Background: config file requires deployers of DataFinisher to write SQL fragments. Many of them can be replaced with references to re-usable boilerplate. This ticket, as other tickets outside our internal tracker at this time, is more for documentation purposes than for a specific task. It will be closed when this feature is implemented.

Pseudocode:

def riget(self,value,recur=3):
  """ self.shortcuts is a dictionary attribute that we will have 
       added to the ConfigParser class already
       self.refrxp is a compiled regular expression attribute that
       we will have added to the ConfigParser class already
  """
  if recur == 0: return(value)
  recur -= 1
  if value in self.shortcuts.keys():
    return self.riget(self.shortcuts[value],recur)
  hits = self.refrxp.search(value)
  if len(hits) == 0:
    return value
  replacements = [self.riget(self.get(ii[section],ii[option]),recur) for ii in hits]
  for ii in replacements: self.refrxp.replace(value,ii)
  return(value)

Sample config sections (assuming a self.shortcuts of {'AAA':123,'BBB':'foo:optC'}):

[foo]
# to prevent df.py from trying to interpret section as part of the rules
in_use = -1
optA = simple value
# substitute in value from bar section
optB = ${bar:optX}
# substitute in value from same section
optC = the zebra returns a ${foo:optA}
# valid but useless... will return a literal ${foo:optD}
optD = ${foo:optD}

[bar]
in_use = -1
optX = another simple value
# multiple substitution, some of it several levels deep (but less than 3)
optY = the giraffe also returns a ${foo:optA} and ${foo:optB} and then ${foo:optX}
# cannot combine shortcuts with other stuff, returns 123
optZ = AAA
# returns 'the zebra returns a simple value'
optZZ = BBB

...there, got it out of my head, hopefully I can get some peace now.

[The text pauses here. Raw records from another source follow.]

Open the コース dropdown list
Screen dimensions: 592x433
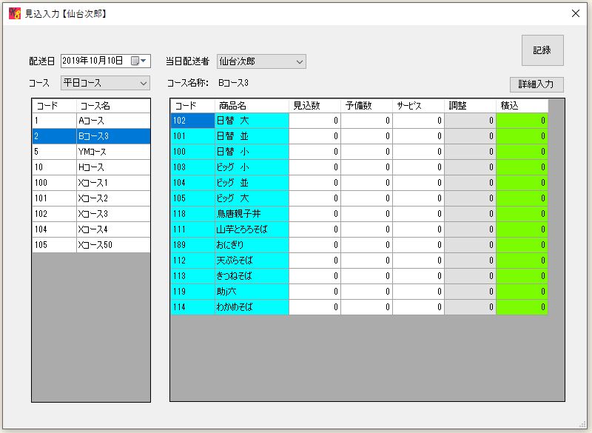[144, 83]
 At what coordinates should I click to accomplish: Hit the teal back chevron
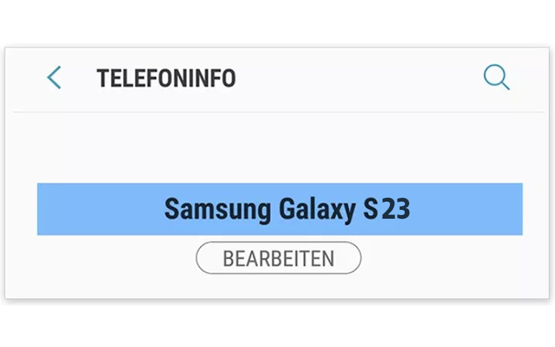(x=54, y=78)
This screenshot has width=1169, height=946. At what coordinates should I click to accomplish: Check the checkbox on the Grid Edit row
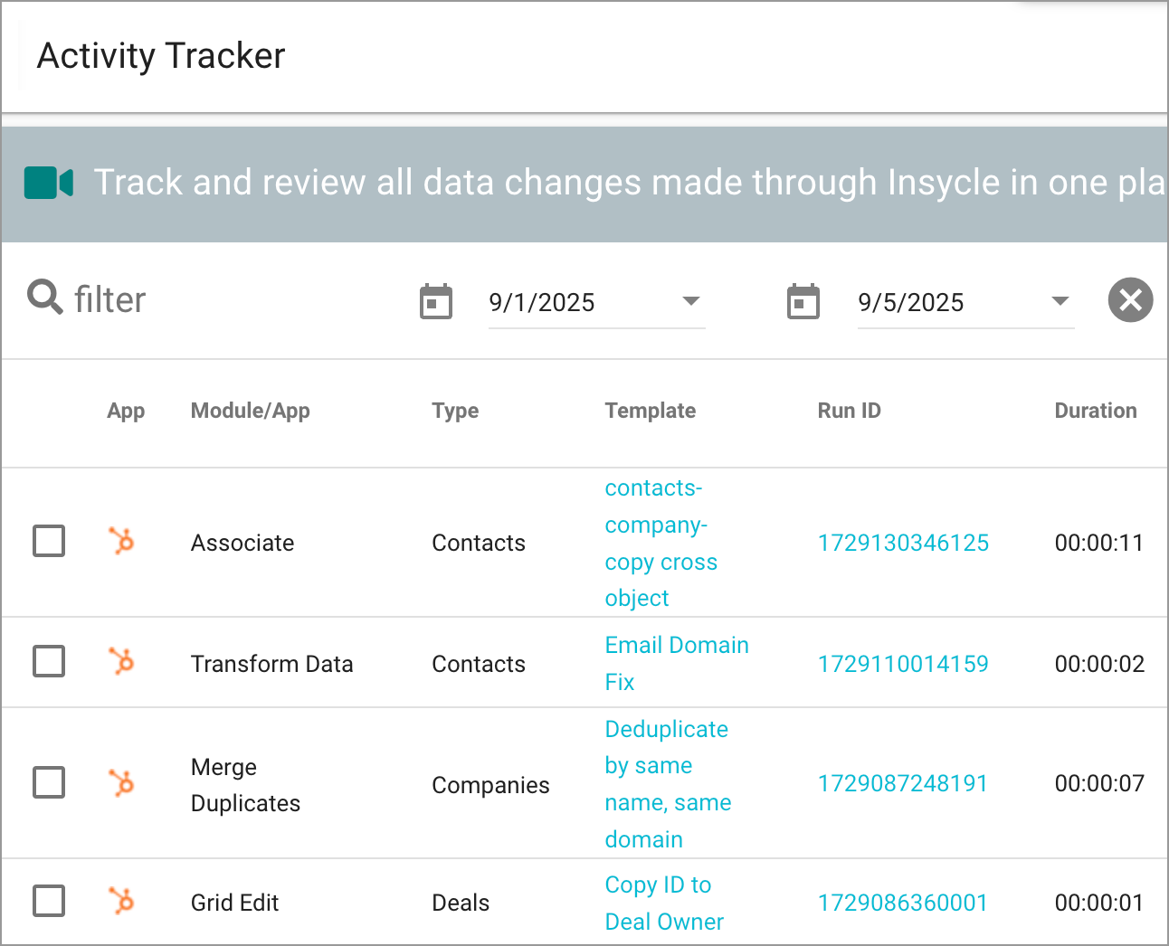click(x=48, y=901)
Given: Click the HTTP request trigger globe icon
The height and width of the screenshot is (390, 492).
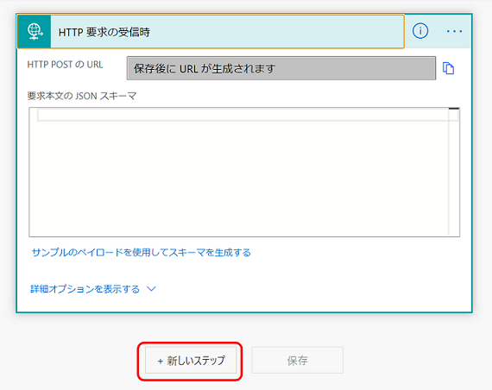Looking at the screenshot, I should pyautogui.click(x=35, y=31).
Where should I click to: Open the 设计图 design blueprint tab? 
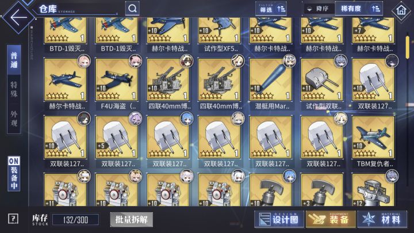279,219
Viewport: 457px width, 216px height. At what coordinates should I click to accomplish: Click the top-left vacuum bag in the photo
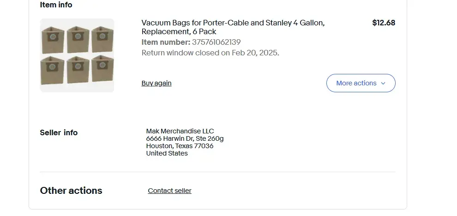click(52, 40)

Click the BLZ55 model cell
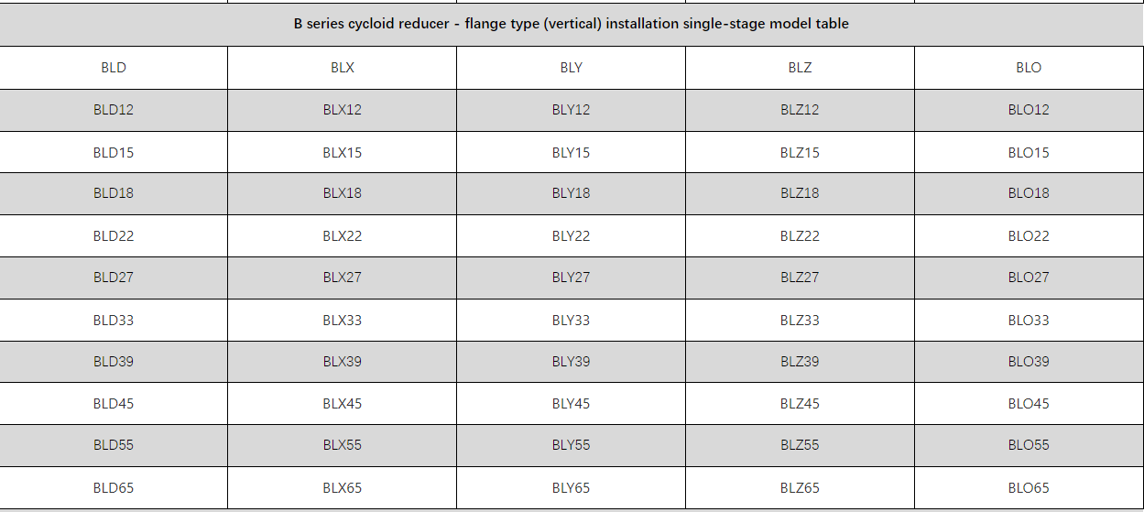800,445
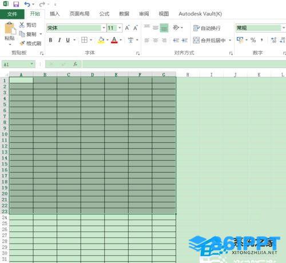
Task: Expand the font size dropdown showing 11
Action: [x=120, y=28]
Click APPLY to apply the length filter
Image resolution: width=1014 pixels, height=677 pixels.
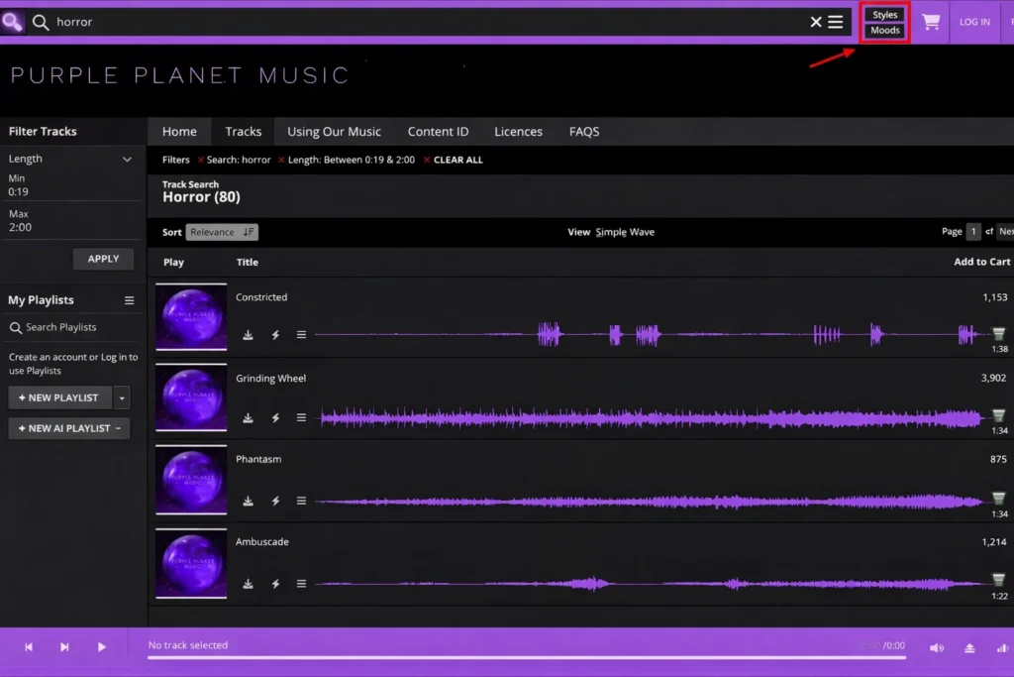[103, 258]
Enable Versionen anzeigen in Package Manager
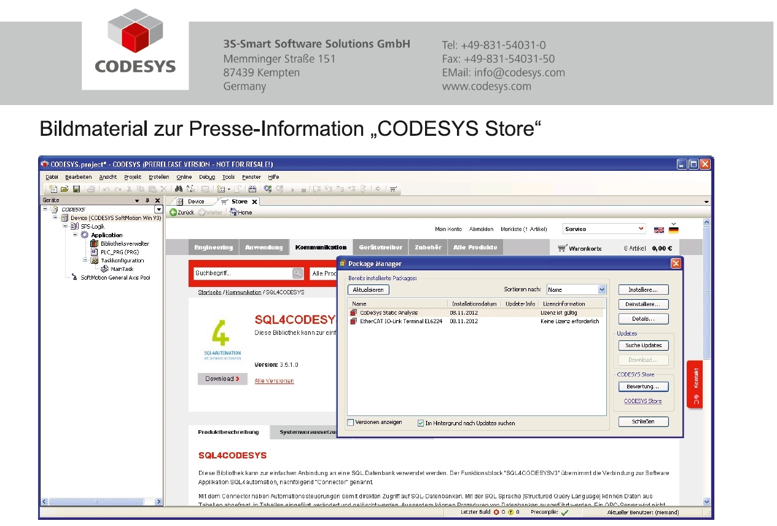This screenshot has width=777, height=526. click(x=351, y=423)
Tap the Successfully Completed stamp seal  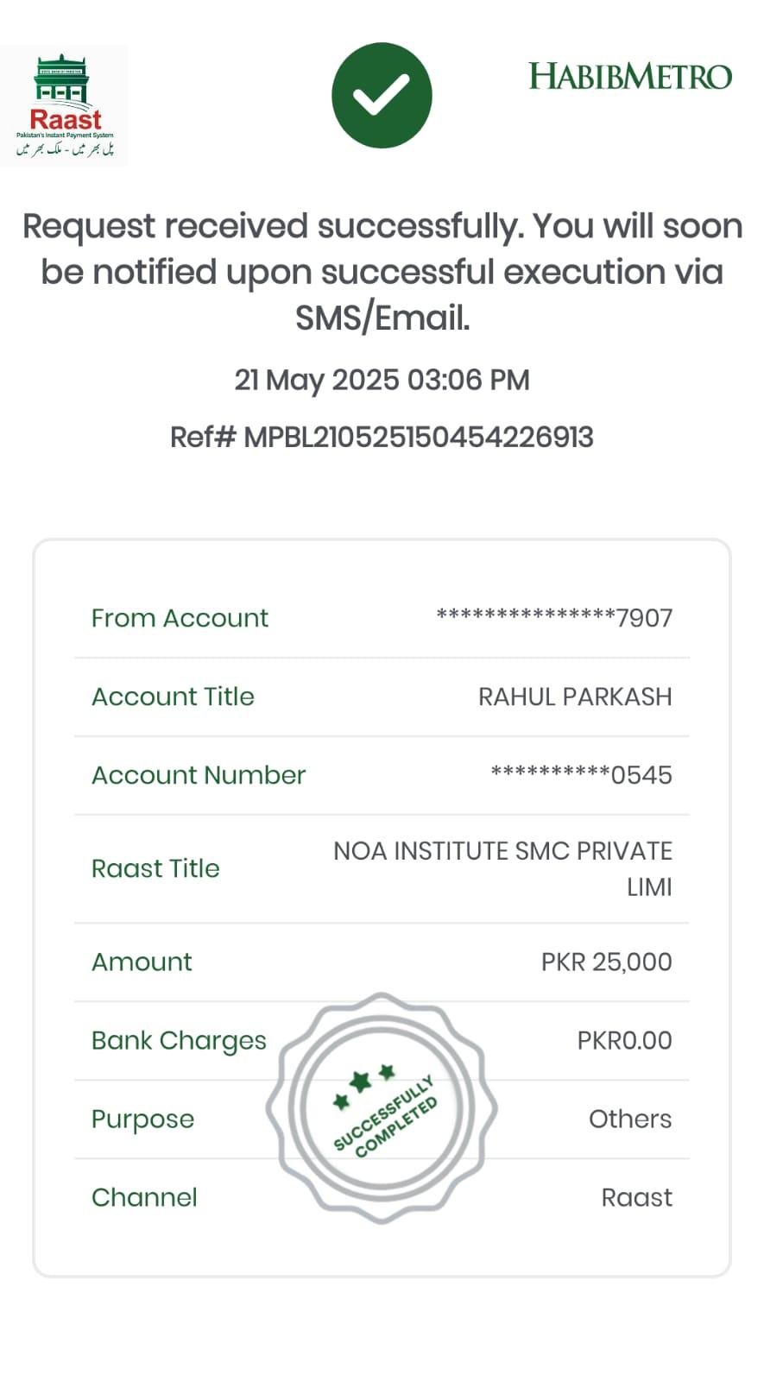(382, 1108)
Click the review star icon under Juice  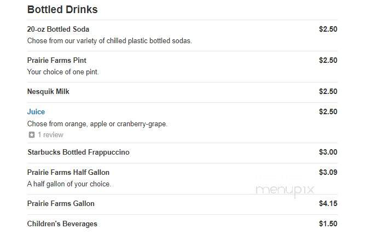coord(32,134)
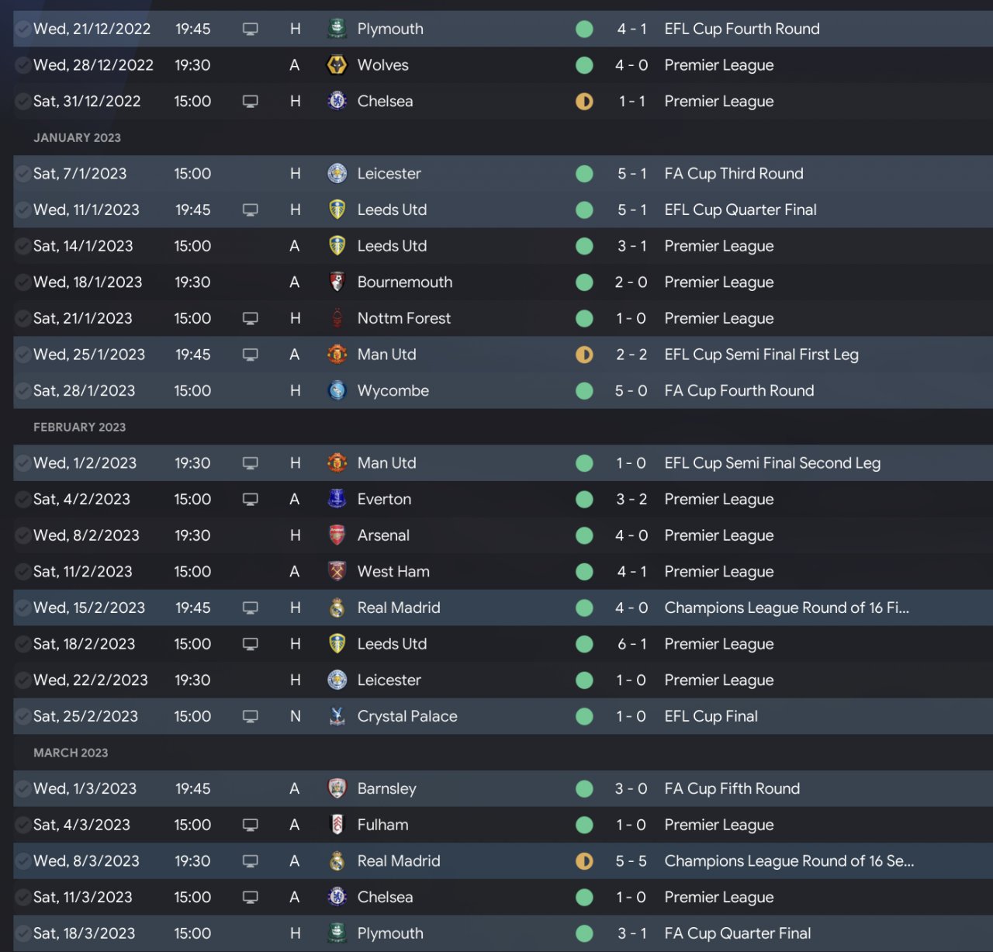Select the West Ham crest icon

coord(337,572)
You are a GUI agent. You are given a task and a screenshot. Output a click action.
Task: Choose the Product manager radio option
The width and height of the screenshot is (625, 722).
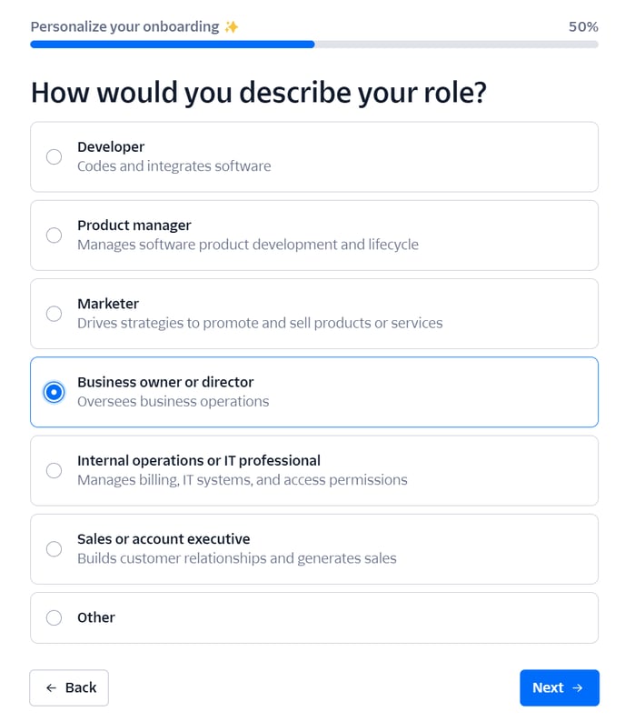point(54,236)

bokov commented 8 years ago

Bleah. Tried to write my first doctest, but can't get it to be recognized by doctest.testmod(). On the other hand, if I manually execute these commands, the results match the ones shown here and are what they should be.

        """
        This one iterates over all the options in the 'foo' section (except 'in_use')
        >>> [cnf.rxget(cnf.get('foo',ii)) for ii in cnf.options('foo') if ii != 'in_use']
        ['simple value', 'another simple value', 'the zebra returns a simple value', 'the water buffalo likes to cuddle with the gazelles']
        Ditto for 'foo_subfoo'. Note the circular reference for foo_subfoo:opte, on which rxget()
        eventually gives up and returns the raw value.
        >>> [cnf.rxget(cnf.get('foo_subfoo',ii)) for ii in cnf.options('foo_subfoo') if ii != 'in_use']
        ['${foo_subfoo:optE}', 'the water buffalo likes to cuddle']
        Ditto for 'bar'
        >>> [cnf.rxget(cnf.get('bar',ii)) for ii in cnf.options('bar') if ii != 'in_use']
        ['another simple value', 'the giraffe also returns a simple value and another simple value and then another simple value']
        Testing out shortcut replacement
        >>> [cnf.rxget(ii) for ii in cnf.shortcuts]
        ['left join (select pn,', 'left join (select distinct pn,sd,', 'left join (select pn,sd,']
        """

Long story short, you can now interpolate multiple places in the same string having the pattern ${foo:bar} where foo is any config section and bar is any option in that section. You can also interpoalate a few selected magic words, or shortcuts.